“What Can I Do To Help My Team Win Today?” This was the motto of the McNeil High School baseball team two years ago and is the same approach that I take today in my leadership roles at Concordia University Texas. A University whose mission is to “Develop Christian Leaders,” Concordia highlights the idea of selflessness in daily interactions. It is difficult to lead selflessly in a society where we are constantly focusing on our own personal gain. A good way to challenge yourself to become a more effective leader is to ask yourself each day what you can do to help others win.
During my leadership journey at Concordia, I have had the opportunity to practice selfless leadership as Manager of our radio station and most recently as a Program Assistant for our men’s basketball program.
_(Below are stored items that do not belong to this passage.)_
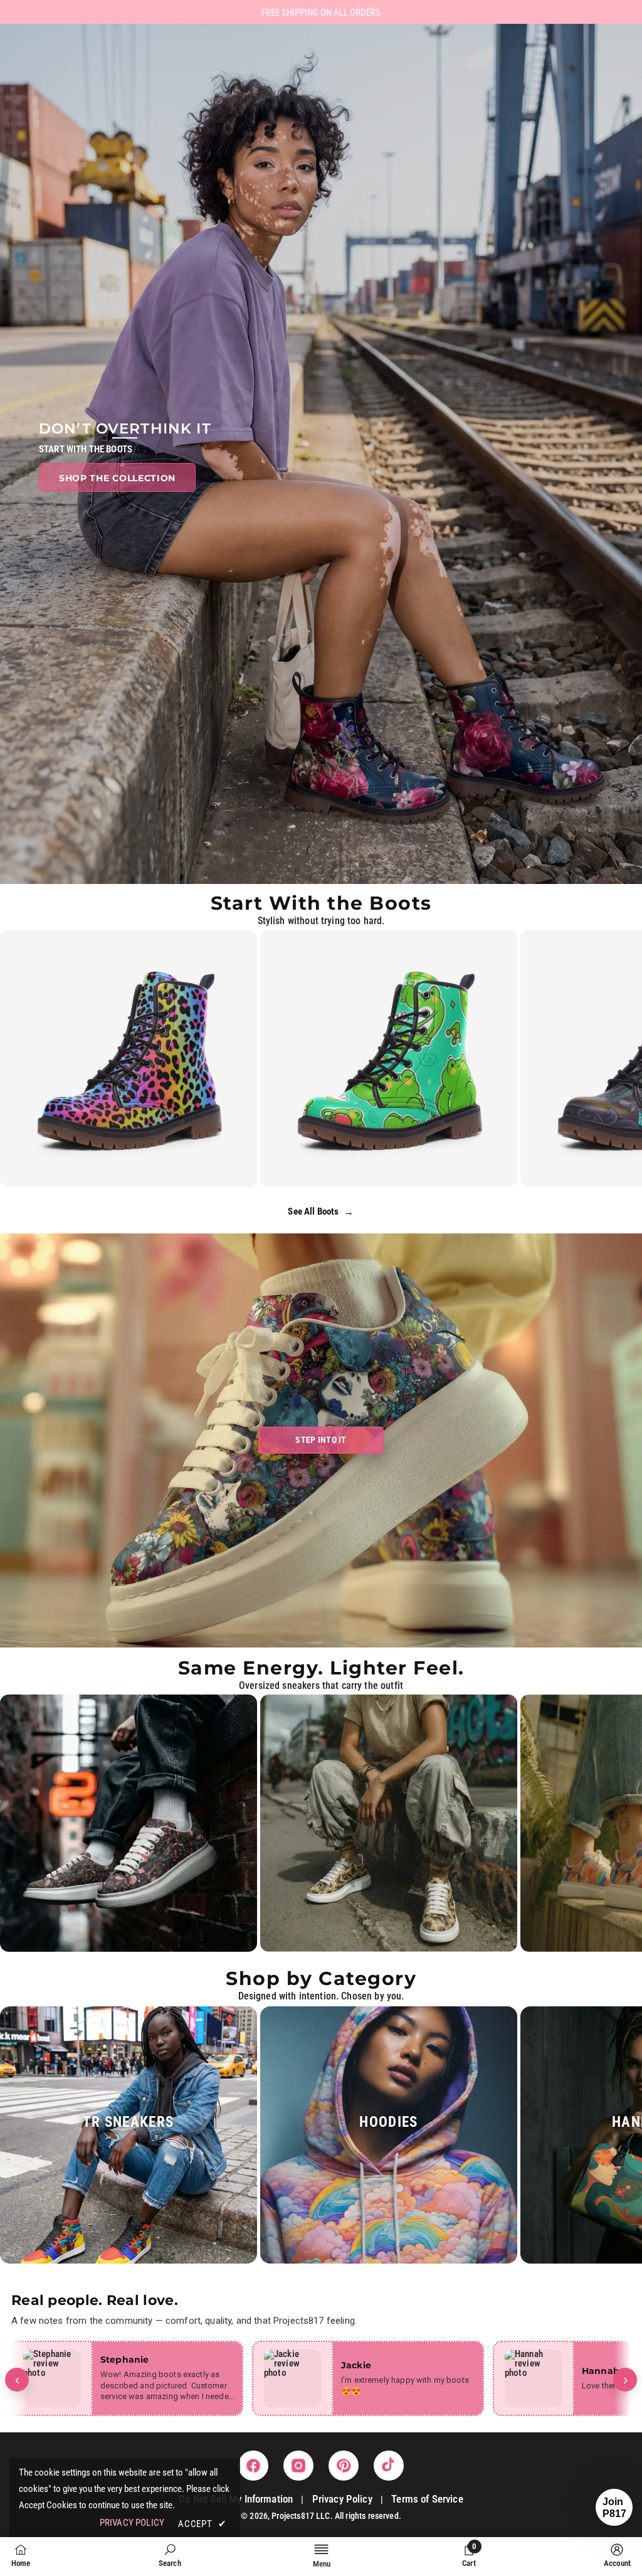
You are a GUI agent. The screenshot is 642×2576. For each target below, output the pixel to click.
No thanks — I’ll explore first (321, 1404)
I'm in (321, 1364)
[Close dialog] (399, 1155)
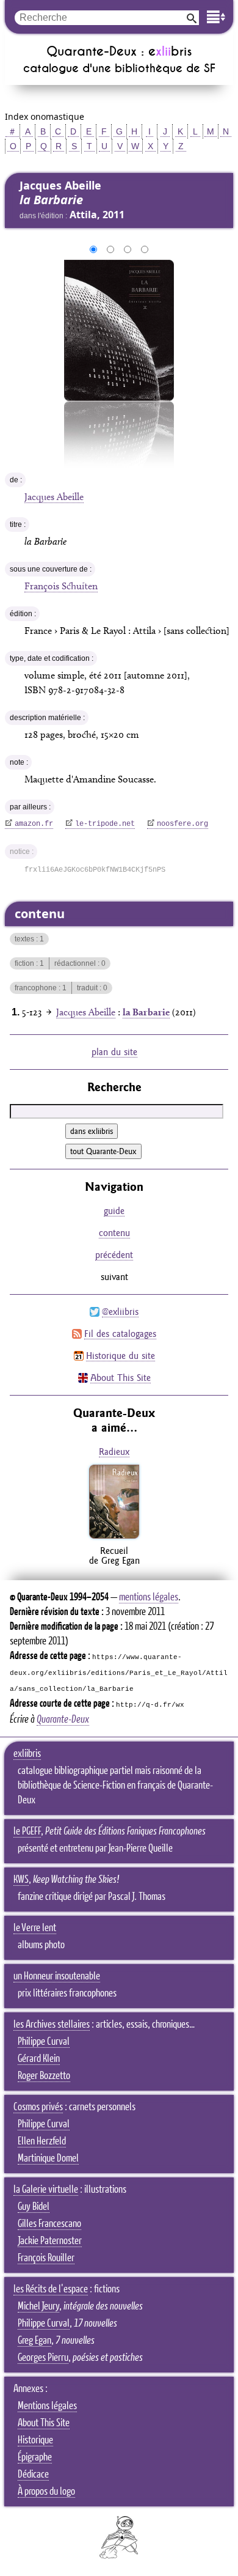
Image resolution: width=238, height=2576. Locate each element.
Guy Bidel (33, 2206)
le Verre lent (34, 1928)
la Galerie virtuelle (45, 2189)
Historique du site (120, 1355)
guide (114, 1210)
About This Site (120, 1377)
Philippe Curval (44, 2041)
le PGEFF (27, 1831)
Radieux (114, 1451)
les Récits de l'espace (50, 2289)
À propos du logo (46, 2491)
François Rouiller (46, 2258)
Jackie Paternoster (50, 2241)
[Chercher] (191, 17)
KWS (21, 1879)
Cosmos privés (38, 2107)
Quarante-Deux (63, 1719)
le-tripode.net (105, 824)
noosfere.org (182, 824)
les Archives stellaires (51, 2024)
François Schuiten (61, 586)
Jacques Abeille (54, 496)
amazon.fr (34, 824)
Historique (35, 2440)
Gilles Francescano (49, 2223)
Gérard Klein (39, 2058)
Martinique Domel (48, 2158)
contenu (114, 1232)
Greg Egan (34, 2340)
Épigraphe (35, 2457)
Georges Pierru (43, 2357)
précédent (114, 1254)
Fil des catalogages (120, 1333)
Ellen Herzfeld (42, 2141)
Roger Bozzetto (44, 2075)
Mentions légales (47, 2406)
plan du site (114, 1052)
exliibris (27, 1753)
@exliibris (120, 1311)
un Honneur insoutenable (56, 1976)
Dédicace (33, 2474)
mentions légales (148, 1597)
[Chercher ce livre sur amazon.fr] (114, 1538)
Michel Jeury (38, 2306)
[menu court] (216, 16)
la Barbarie (146, 1012)
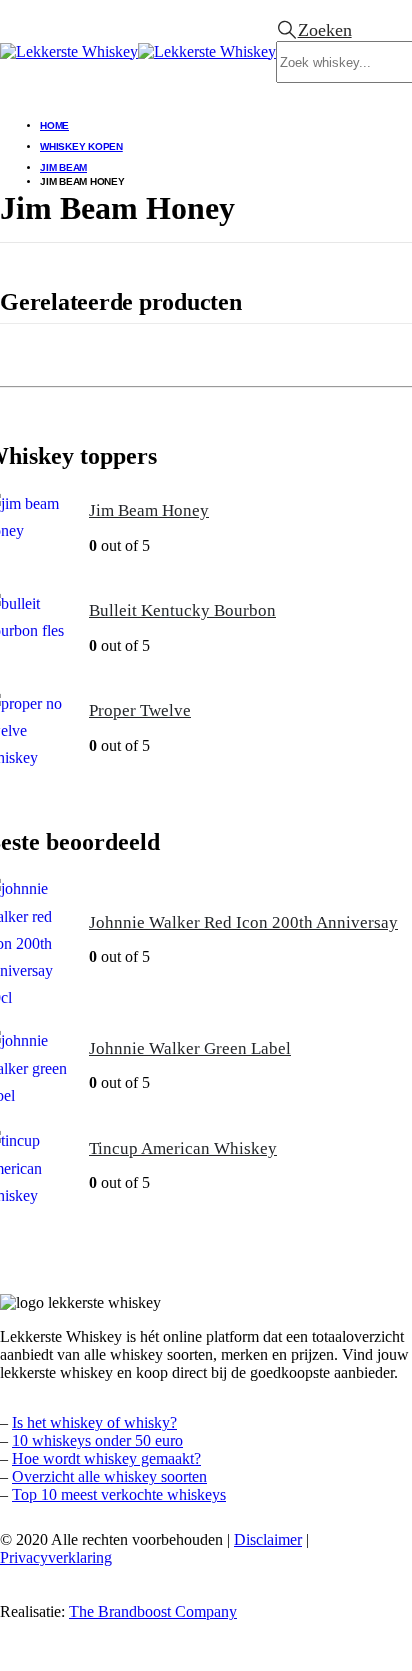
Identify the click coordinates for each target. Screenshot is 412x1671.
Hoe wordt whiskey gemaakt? (106, 1458)
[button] (314, 30)
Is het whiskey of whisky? (94, 1422)
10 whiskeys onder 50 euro (97, 1440)
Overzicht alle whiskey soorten (109, 1476)
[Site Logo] (138, 51)
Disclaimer (268, 1539)
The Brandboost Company (153, 1611)
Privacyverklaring (56, 1557)
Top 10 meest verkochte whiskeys (119, 1494)
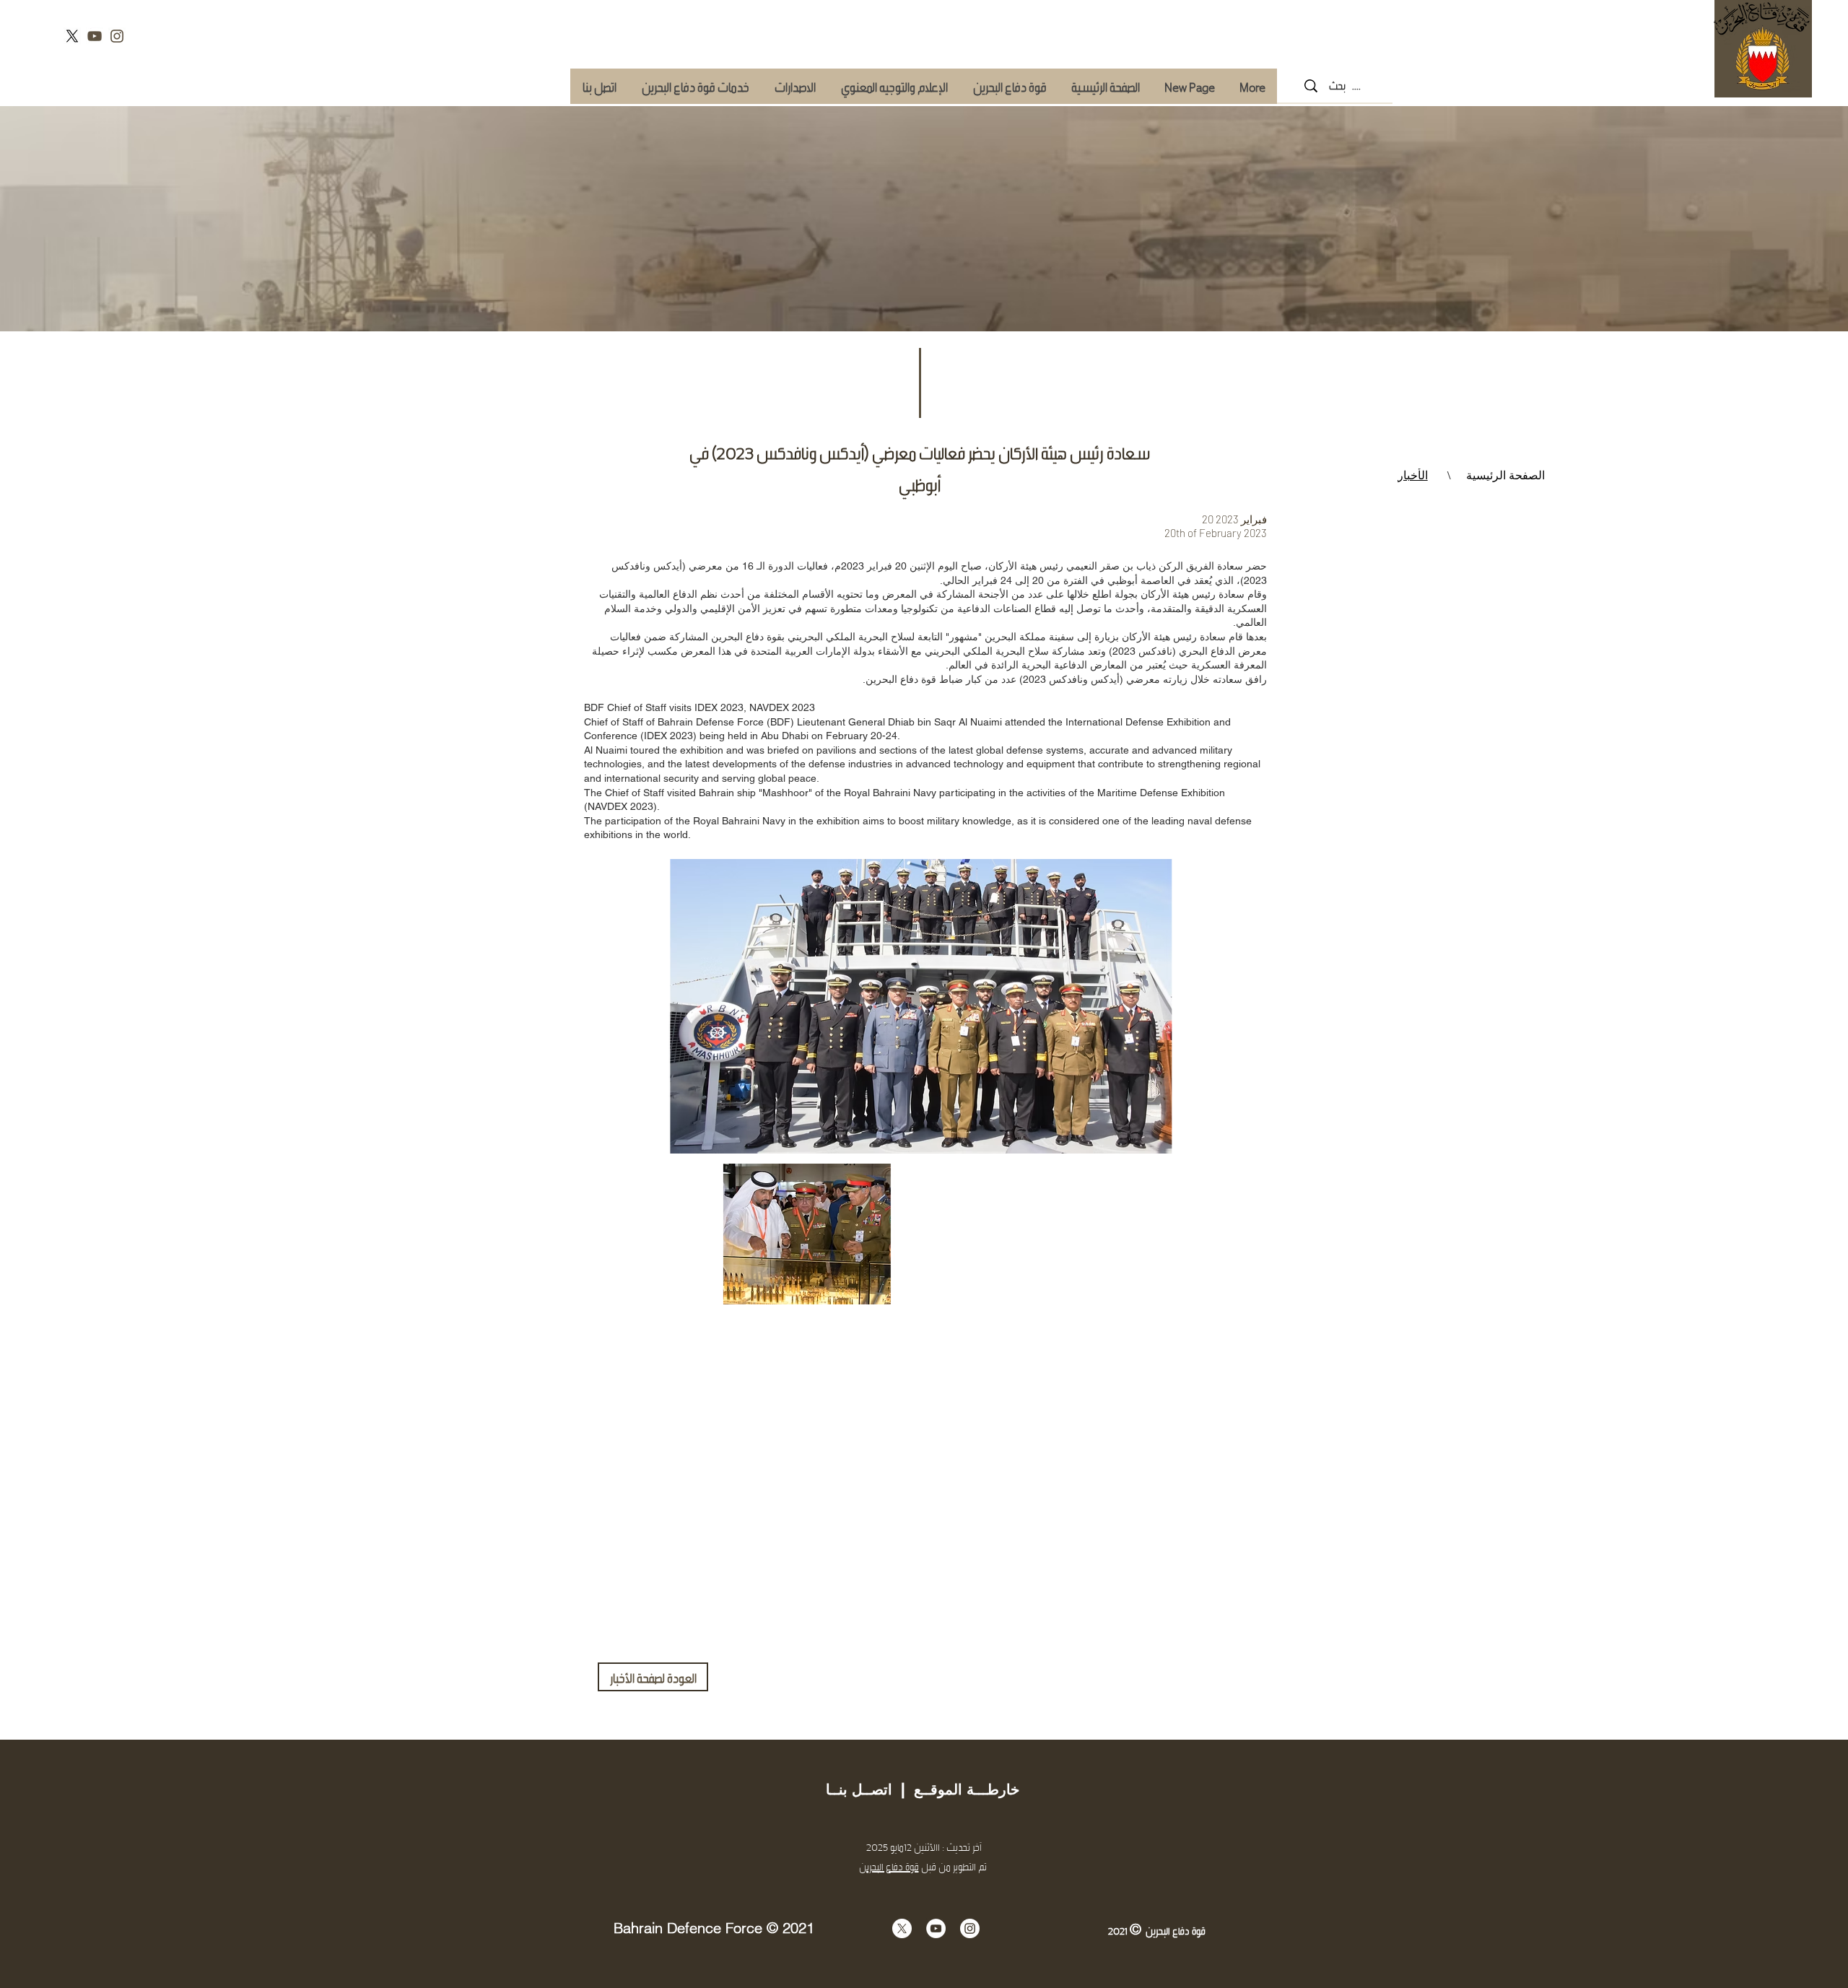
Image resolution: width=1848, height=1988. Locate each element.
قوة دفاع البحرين (889, 1866)
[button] (695, 86)
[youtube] (94, 36)
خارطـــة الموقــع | (955, 1789)
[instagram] (117, 36)
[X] (72, 36)
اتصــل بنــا (859, 1789)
What I do as a Program Assistant is often overlooked by outside spectators and tends to go unnoticed. However, I continue to serve in this position because it allows me to be around the game that I love [basketball] and further my collegiate experience. Though the position is unpaid and volunteer only, I am happy to do it. It allows me to serve selflessly because it’s not about recognition or payment- I work out of passion and the goal to help ensure a winning program and team.
On an organizational level, I believe a CEO or leader’s primary goal is to succeed. A common problem is that much of the time that success is attributed to the people at the top, rather than the people who contribute at the “ground level”. Rather than taking all the credit themselves, an executive who funnels work credit across all levels of a company empowers their employees, makes them feel valued, and motivates them to continue working hard.
One excellent example of a selfless servant in leadership is Dr. Don Christian, the chief executive officer at Concordia University Texas. When asked about academic success, Dr. Christian often attributes it to the work of the faculty and staff within the classroom. Looking back on my time at Concordia, I see Dr. Christian as the driving force behind my servant leadership. Beginning with his Introduction to Business class my freshman year, he always challenged me to think critically, and ask powerful questions, which is something that I still practice today.
As I move forward in my leadership journey, I continue to ask myself the question, “what I can do to help my team win today?” Give it a try. See where it takes you.